DIRECTIONS:
Reproduce the data below, substituting "listed word" for every occurrence of "specified word" and leaving everything else unchanged.

RAW DATA:
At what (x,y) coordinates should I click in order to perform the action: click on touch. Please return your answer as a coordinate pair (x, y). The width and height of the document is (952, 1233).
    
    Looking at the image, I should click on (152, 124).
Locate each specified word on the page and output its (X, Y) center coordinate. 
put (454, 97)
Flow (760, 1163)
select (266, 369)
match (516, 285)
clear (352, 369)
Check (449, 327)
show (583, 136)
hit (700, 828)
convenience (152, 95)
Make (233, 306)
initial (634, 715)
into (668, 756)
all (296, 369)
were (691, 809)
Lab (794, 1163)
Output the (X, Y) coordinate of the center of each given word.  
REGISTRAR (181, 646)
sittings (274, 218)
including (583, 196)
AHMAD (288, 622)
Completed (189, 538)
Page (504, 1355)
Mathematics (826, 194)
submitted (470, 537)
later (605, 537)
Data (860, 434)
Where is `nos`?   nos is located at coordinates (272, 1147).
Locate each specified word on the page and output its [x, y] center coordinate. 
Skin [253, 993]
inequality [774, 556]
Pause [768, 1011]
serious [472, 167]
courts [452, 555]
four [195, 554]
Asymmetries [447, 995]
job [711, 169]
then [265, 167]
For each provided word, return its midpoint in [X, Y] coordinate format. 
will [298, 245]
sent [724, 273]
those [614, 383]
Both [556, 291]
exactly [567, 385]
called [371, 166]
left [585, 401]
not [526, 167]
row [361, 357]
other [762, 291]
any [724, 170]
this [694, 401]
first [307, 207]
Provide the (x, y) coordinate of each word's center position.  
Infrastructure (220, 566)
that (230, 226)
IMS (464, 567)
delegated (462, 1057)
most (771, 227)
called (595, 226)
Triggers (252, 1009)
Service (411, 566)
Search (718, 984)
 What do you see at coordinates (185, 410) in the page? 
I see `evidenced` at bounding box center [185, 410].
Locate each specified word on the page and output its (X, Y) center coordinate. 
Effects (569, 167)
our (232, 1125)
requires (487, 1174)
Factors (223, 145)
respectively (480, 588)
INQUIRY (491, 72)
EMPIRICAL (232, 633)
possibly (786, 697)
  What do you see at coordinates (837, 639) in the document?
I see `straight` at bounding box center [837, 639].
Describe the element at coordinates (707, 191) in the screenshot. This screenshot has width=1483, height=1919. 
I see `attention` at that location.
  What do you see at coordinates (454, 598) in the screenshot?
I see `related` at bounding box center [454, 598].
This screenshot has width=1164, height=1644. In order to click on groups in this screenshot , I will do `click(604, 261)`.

CORRECT RESPONSE:
At what (x,y) coordinates should I click in order to perform the action: click on touch. Please return your answer as a coordinate pair (x, y). The width and height of the document is (952, 1233).
    
    Looking at the image, I should click on (152, 124).
Locate each listed word on the page and output its (X, Y) center coordinate. 
put (454, 97)
Flow (760, 1163)
select (266, 369)
match (516, 285)
clear (352, 369)
Check (449, 327)
show (583, 136)
hit (700, 828)
convenience (152, 95)
Make (233, 306)
initial (634, 715)
into (668, 756)
all (296, 369)
were (691, 809)
Lab (794, 1163)
Output the (X, Y) coordinate of the center of each given word.  
REGISTRAR (181, 646)
sittings (274, 218)
including (583, 196)
AHMAD (288, 622)
Completed (189, 538)
Page (504, 1355)
Mathematics (826, 194)
submitted (470, 537)
later (605, 537)
Data (860, 434)
Where is `nos`?   nos is located at coordinates (272, 1147).
Locate each listed word on the page and output its [x, y] center coordinate. 
Skin [253, 993]
inequality [774, 556]
Pause [768, 1011]
serious [472, 167]
courts [452, 555]
four [195, 554]
Asymmetries [447, 995]
job [711, 169]
then [265, 167]
For each provided word, return its midpoint in [X, Y] coordinate format. 
will [298, 245]
sent [724, 273]
those [614, 383]
Both [556, 291]
exactly [567, 385]
called [371, 166]
left [585, 401]
not [526, 167]
row [361, 357]
other [762, 291]
any [724, 170]
this [694, 401]
first [307, 207]
Provide the (x, y) coordinate of each word's center position.  
Infrastructure (220, 566)
that (230, 226)
IMS (464, 567)
delegated (462, 1057)
most (771, 227)
called (595, 226)
Triggers (252, 1009)
Service (411, 566)
Search (718, 984)
 What do you see at coordinates (185, 410) in the page? 
I see `evidenced` at bounding box center [185, 410].
Locate each listed word on the page and output its (X, Y) center coordinate. 
Effects (569, 167)
our (232, 1125)
requires (487, 1174)
Factors (223, 145)
respectively (480, 588)
INQUIRY (491, 72)
EMPIRICAL (232, 633)
possibly (786, 697)
  What do you see at coordinates (837, 639) in the document?
I see `straight` at bounding box center [837, 639].
Describe the element at coordinates (707, 191) in the screenshot. This screenshot has width=1483, height=1919. 
I see `attention` at that location.
  What do you see at coordinates (454, 598) in the screenshot?
I see `related` at bounding box center [454, 598].
This screenshot has width=1164, height=1644. In order to click on groups in this screenshot , I will do `click(604, 261)`.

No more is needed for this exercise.